Perhaps I'm asking for too much? Given the rampant chaos that is all around us it would seem that to achieve any portfolio balance would be an overly-ambitious wish. However, I'm not seeking balance in the traditional, market-neutral sense of the word. I'm seeking balance in the fact that we are up significantly enough for the month that I can push for alpha from both sides of the market. This means that when short opportunities pop up, I'm going to be swinging with the intention of busting the pinata wide open.
And that's what experienced investors should do. It's imperative to leverage gains to create further gains. Too many investors look at alpha as a almost a rarity that must be preserved and cherished. Alpha is a tool to create more alpha, not to be squirreled away for fear of irreversible loss.
In my case A Zen-Like Balance encompasses seeing the markets well enough to be able to capitalize from both sides of the volatility coin.
With that said, I initiated some shorts today: MCO, C and NVDA to start. I have a few more candidates behind them. I also shed more of our long exposure. If you'll remember, last week I started taking down our tech exposure with the idea that the markets were getting ready to change the game just when investors were getting comfortable.
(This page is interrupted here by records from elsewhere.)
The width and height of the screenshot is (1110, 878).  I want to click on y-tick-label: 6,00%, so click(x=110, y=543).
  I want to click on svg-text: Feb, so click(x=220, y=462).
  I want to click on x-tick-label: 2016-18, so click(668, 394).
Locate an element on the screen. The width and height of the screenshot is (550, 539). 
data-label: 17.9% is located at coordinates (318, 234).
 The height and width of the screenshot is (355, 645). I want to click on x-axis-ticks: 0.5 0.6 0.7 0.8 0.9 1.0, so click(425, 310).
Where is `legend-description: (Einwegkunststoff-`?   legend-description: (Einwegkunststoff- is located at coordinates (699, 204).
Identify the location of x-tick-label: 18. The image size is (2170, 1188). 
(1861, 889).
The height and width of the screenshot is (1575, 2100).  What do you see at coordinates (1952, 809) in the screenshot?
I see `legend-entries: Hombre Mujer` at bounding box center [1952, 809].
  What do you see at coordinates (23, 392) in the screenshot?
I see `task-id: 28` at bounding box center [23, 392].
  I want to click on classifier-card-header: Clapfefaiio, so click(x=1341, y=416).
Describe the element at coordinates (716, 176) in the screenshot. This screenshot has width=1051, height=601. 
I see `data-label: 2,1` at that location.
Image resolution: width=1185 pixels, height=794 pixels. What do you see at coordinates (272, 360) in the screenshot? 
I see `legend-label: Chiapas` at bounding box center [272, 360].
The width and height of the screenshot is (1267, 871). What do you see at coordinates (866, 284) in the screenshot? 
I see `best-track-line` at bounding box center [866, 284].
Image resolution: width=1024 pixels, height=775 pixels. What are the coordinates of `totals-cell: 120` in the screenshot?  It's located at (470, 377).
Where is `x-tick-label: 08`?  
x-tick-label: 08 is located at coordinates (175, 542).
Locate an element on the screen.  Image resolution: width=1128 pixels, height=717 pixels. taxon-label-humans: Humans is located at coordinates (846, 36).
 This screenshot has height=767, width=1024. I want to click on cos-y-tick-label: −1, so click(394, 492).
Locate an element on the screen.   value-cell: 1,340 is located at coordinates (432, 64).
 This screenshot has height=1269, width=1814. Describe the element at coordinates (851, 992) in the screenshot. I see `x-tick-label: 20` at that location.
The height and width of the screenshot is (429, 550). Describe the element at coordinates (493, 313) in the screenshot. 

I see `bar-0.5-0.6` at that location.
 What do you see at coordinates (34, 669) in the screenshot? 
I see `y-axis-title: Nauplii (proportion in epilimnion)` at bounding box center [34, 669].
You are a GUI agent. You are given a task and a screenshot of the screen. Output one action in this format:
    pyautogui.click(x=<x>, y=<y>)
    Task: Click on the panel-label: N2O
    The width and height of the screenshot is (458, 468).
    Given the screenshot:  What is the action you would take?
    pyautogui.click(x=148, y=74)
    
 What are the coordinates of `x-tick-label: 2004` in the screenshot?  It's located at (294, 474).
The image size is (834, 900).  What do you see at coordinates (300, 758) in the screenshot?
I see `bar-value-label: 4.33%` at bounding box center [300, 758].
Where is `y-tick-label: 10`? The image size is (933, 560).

I continued shedding our aggressive long exposure by taking a small profit on our INTC position and a small loss on our position in Z. Our defensive longs are performing well for us, as one of our larger positions - ALL - was green on the day and we even managed to see one of our tech names - PAYC - close in the green during what was an all around bad day for equities.
Investors basically have two ways to approach every market environment: In a proactive manner or a reactive manner. There are some circumstances, like being long in 2017, where being reactive works. The markets weren't difficult then. They were an amateur investors dream. A lollapalooza of sorts where smiles, neon bracelets and equity gains were being handed out like drug laced candy.
Now that the anomalous ease with which investors became all too comfortable has passed, investors are forced to become proactive. In other words, it's an environment where those who are familiar with the terrain will excel. Those who simply react to obvious data points will fall flat. This will be a consistent theme for sometime to come.
My decision to get begin scaling into short opportunities was a proactive one that allows us to take this exposure while our overall risk remains reasonable with an outsized reward potential. Being reactive only skews that formula where risk increases and reward diminishes. Picture perfect example: Those who weren't willing to embrace the fear to get long in late December and instead decided to begin buying stock last week, after earnings made them feel "safe." A reactive psychosis that desires comfort in speculative decisions has no place in an investors arsenal.